> _WHAT THIS TASK INVOLVES_
Copy the data verbatim, beginning at the line containing "The width and height of the screenshot is (794, 405)." and ending after the line containing "pyautogui.click(x=951, y=178)".

> _GIVEN DATA_
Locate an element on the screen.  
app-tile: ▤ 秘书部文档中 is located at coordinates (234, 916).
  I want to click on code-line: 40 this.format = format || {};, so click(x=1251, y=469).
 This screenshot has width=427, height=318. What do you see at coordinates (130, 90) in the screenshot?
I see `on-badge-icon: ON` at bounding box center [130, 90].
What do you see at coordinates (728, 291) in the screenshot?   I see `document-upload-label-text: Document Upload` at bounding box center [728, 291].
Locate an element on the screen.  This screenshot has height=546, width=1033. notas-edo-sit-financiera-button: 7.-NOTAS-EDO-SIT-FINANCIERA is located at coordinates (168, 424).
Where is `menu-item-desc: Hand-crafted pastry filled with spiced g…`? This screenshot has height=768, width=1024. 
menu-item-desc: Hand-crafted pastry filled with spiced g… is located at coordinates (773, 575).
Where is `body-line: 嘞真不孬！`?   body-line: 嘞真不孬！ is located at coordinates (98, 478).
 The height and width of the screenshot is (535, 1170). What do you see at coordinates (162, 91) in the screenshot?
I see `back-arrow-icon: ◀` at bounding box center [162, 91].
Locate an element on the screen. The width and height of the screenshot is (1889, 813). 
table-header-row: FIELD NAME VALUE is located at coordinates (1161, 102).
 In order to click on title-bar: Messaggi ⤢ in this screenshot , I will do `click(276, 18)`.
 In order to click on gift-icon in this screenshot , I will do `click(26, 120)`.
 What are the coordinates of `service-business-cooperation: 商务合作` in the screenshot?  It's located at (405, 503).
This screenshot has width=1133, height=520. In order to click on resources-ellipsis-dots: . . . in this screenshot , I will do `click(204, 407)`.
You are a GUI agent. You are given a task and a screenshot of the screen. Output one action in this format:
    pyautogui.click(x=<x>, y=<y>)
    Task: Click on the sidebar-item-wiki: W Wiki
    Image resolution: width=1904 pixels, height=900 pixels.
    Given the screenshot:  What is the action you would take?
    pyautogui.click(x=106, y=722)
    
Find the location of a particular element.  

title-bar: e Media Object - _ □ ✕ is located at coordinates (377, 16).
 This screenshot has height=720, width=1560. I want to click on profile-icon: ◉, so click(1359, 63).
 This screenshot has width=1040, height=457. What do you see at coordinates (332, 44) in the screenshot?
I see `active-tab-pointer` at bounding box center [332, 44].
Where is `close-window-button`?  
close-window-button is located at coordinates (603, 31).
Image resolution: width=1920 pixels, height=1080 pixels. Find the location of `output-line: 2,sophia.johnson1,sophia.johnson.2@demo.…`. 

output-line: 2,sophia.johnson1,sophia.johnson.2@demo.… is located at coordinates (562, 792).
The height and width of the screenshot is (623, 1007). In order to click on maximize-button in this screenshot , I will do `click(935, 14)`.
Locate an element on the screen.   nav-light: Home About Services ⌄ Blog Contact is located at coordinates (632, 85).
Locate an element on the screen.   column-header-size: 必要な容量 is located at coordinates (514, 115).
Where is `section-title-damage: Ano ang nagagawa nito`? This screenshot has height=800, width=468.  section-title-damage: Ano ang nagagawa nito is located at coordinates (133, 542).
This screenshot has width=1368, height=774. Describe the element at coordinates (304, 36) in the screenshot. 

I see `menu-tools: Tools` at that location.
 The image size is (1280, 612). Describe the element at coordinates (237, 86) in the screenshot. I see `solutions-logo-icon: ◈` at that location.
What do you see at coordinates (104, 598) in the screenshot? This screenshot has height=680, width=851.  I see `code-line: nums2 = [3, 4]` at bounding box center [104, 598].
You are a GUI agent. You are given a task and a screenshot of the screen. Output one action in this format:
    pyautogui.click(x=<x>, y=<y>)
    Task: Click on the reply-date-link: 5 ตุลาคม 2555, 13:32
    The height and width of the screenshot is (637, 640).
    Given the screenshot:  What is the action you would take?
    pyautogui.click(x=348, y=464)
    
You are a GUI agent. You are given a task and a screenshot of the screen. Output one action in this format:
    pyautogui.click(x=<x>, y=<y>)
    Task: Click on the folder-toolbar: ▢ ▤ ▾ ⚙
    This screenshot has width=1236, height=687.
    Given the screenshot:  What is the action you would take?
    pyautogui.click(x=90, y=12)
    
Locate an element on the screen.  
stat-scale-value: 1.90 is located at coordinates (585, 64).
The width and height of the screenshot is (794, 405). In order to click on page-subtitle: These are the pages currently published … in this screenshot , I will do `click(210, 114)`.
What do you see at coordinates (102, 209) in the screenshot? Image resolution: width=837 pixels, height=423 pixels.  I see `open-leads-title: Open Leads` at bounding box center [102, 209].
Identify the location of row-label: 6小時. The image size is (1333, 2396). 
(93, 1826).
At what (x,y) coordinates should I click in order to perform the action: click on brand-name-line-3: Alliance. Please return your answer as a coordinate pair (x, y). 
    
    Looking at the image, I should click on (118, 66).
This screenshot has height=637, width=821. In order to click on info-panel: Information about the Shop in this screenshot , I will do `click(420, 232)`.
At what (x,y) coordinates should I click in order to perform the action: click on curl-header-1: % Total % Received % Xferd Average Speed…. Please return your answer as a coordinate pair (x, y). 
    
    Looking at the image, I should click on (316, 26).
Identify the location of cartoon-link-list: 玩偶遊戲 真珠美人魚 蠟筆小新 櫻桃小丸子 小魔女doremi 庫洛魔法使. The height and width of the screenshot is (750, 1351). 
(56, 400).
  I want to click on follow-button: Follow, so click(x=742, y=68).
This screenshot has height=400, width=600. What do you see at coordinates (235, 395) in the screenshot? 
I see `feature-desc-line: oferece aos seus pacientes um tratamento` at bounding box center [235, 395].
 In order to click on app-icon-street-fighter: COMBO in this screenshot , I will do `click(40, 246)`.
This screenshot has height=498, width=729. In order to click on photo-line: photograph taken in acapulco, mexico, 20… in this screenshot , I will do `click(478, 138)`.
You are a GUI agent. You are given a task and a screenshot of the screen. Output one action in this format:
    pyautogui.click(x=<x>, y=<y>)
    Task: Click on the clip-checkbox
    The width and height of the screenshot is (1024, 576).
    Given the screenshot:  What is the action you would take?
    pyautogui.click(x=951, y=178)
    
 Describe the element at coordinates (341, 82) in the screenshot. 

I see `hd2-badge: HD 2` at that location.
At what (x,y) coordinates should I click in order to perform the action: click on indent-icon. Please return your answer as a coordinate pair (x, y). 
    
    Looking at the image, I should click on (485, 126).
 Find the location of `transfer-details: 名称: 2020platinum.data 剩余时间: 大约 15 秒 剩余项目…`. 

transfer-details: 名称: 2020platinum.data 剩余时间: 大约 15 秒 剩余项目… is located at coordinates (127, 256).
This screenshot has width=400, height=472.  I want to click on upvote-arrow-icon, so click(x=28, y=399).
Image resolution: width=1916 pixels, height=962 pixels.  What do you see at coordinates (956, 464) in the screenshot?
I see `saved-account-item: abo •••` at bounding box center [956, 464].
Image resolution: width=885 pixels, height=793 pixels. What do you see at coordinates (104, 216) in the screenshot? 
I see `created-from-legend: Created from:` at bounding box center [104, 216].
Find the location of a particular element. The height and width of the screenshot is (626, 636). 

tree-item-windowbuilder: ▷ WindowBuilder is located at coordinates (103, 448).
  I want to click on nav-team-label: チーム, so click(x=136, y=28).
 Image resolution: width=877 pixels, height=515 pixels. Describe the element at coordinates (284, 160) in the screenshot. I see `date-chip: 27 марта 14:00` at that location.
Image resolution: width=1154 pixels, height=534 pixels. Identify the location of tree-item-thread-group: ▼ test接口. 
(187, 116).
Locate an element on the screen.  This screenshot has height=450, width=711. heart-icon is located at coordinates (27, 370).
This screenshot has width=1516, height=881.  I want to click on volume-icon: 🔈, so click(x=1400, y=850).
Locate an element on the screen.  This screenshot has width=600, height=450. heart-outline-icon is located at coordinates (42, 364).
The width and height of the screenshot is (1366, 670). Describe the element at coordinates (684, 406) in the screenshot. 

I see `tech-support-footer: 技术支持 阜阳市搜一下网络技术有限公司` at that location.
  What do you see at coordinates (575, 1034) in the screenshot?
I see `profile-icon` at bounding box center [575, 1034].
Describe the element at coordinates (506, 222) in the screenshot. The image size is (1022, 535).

> _RESULT OF THIS TASK_
The width and height of the screenshot is (794, 405). In order to click on page-subtitle: These are the pages currently published … in this screenshot , I will do `click(210, 114)`.
What do you see at coordinates (102, 209) in the screenshot? Image resolution: width=837 pixels, height=423 pixels.  I see `open-leads-title: Open Leads` at bounding box center [102, 209].
Identify the location of row-label: 6小時. The image size is (1333, 2396). 
(93, 1826).
At what (x,y) coordinates should I click in order to perform the action: click on brand-name-line-3: Alliance. Please return your answer as a coordinate pair (x, y). 
    
    Looking at the image, I should click on (118, 66).
This screenshot has height=637, width=821. In order to click on info-panel: Information about the Shop in this screenshot , I will do `click(420, 232)`.
At what (x,y) coordinates should I click in order to perform the action: click on curl-header-1: % Total % Received % Xferd Average Speed…. Please return your answer as a coordinate pair (x, y). 
    
    Looking at the image, I should click on (316, 26).
Identify the location of cartoon-link-list: 玩偶遊戲 真珠美人魚 蠟筆小新 櫻桃小丸子 小魔女doremi 庫洛魔法使. The height and width of the screenshot is (750, 1351). 
(56, 400).
  I want to click on follow-button: Follow, so click(x=742, y=68).
This screenshot has height=400, width=600. What do you see at coordinates (235, 395) in the screenshot? 
I see `feature-desc-line: oferece aos seus pacientes um tratamento` at bounding box center [235, 395].
 In order to click on app-icon-street-fighter: COMBO in this screenshot , I will do `click(40, 246)`.
This screenshot has height=498, width=729. In order to click on photo-line: photograph taken in acapulco, mexico, 20… in this screenshot , I will do `click(478, 138)`.
You are a GUI agent. You are given a task and a screenshot of the screen. Output one action in this format:
    pyautogui.click(x=<x>, y=<y>)
    Task: Click on the clip-checkbox
    The width and height of the screenshot is (1024, 576).
    Given the screenshot:  What is the action you would take?
    pyautogui.click(x=951, y=178)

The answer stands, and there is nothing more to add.